Start of DOCUMENT EXTRACT

Politics & Rule
Curfew
The disturbing emergency alert sound from my phone (for DC’s 4th curfew night) makes me think of an air raid siren. The blaring is an apt metaphor for this presidency.
Riots
Minnesota Governor Walz’s assertion that ongoing riots are no longer about George Floyd ring true in a way. But were they ever about one man? Floyd’s death was certainly no one-off. The protests—and the participation of so many young people—should give pause to those leaders who would gloss over this society’s brutal injustices and disparities.
'Mr Smith Goes to Washington'
I watched "Mr. Smith Goes to Washington" (1939) last night. Despite the many differences to today's world and the oversimplification of the state political machine, the politics in the film strike me as relevant to our own time. Thing is, though, it would probably resonate with Americans regardless of ideological or party orientation. Anti-Trump people could take its anti-corruption and pro-democracy message to heart. Pro-Trump people could embrace how the Washington outsider triumphs, and credulous pro-Trumpers could go for the anti-corruption, pro-democracy stuff too. Finally, the rough-and-tumble quality of the political game would resonate across the political spectrum.
Happening Here

WPA Federal Art Project in New York City, ca. 1936/37. The play was based on a novel about fascism happening here.
Repository: Library of Congress.
'Authoritarian Style'
“Trump’s authoritarian style is remaking America” by Ishaan Tharoor at the Washington Post
A Walls from 1916
Speaking of imagined walls, here’s one from 1916, courtesy of the Library of Congress.
The Changing Faces of Nationalism
As a historian who sometimes teaches about Europe in the nineteenth and twentieth centuries, I have to give Trump credit for one thing: His constant upending of the broad political consensus that emerged after World War II and the Cold War means that basic historical terms are constantly making it into the news and national discourse as quasi new problems, new questions. As upsetting as these times are, as abhorrent as Trump is, it is hard to deny the value of Ron Elving’s reaction to the president’s recent statement about being a nationalist: “We are about to have a national conversation about the word nationalist. And Elving wants to offer nuances to the term’s meanings in past and present—well, as much as anyone can in some 1,100 words.
Noooo!
I have had health insurance through my employer these past seven years, but I still depend on the Affordable Care Act. It has made the scope of coverage meaningful, especially by including so-called preexisting conditions. It has also relieved me of anxiety caused by not knowing if I would have health insurance from one year to the next. Yes, coverage has been growing more expensive, but at least there have been those statewide exchanges and—if need be—subsidies, which, I thought, would still make insurance possible.
Enter bomb-throwing DJT.
Image: Angela De Rosette, SP.M.0911, 2001, Library of Congress
North Korea
Dear National Security Establishment,
Please stop your collective freak-out about North Korea. The power of that country’s weapons lies mainly in our inability to tolerate any risk whatsoever.
Angry America
Jeet Heer’s provocative commentary in the New Republic is worth a read: “America Has Always Been Angry and Violent." The historical rhetoric he offers is startling. I definitely need to read more U.S. history.
What's Going On?
No really, Laurel Leff wants to know. This isn’t a poltical-rhetorical question but something bigger. What are we to make of the president’s recent nod to Holocaust denial? We need to consider the matter in an open, fearless, and dispassionate way, but how?

End of DOCUMENT EXTRACT
Start of SOURCE DATA

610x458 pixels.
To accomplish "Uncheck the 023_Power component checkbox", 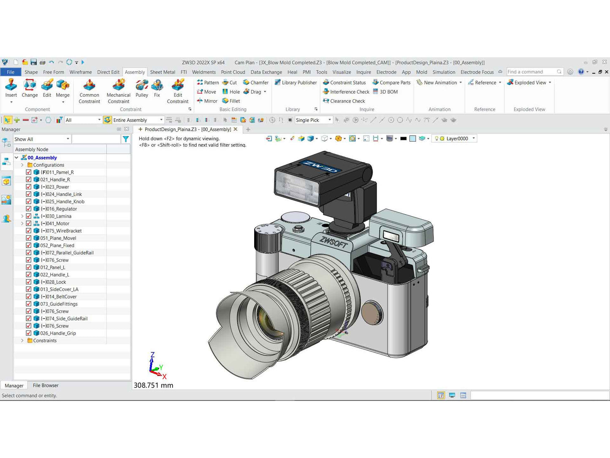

End of SOURCE DATA

TASK DESCRIPTION:
Continue the "Politics & Rule" blog entries, starting right after the closing question "but how?"

FINAL RESULT:
For those of us who teach and research the Holocaust and anti-Semitism, the Trump administration’s refusal to mention Jews in a statement commemorating International Holocaust Remembrance Day has been both horrifying and confusing.
Read Leff’s whole piece, and if you haven’t read Deborah Lipstadt on why “Holocaust denial” is an appropriate term here, be sure to follow that link in Leff’s piece too.
Justitia
After the latest Spiegel cover and all the news it embodies, this cartoon by Sam Machado feels really good, particularly with its use of gender against the U.S. chauvinist-in-chief.
Totally Normal
Asked whether federal workers are dissenting in ways that go beyond previous party changes in the White House, Tom Malinow ski, who was President Barack Obama's assistant secretary of state for democracy, human rights and labor, said, sarcastically: "Is it unusual? . . . There's nothing unusual about the entire national security bureaucracy of the United States feeling like their commander in chief is a threat to U.S. national security. That happens all the time. It’s totally usual. Nothing to worry about."
– Juliet Eilperin, Lisa Rein, and Marc Fisher, "Resistance from within: Federal workers push back against Trump," The Washington Post, January 31, 2017.
History under Trump
Interesting comment today by Cameron Blevins: History and Its Limits under Trump.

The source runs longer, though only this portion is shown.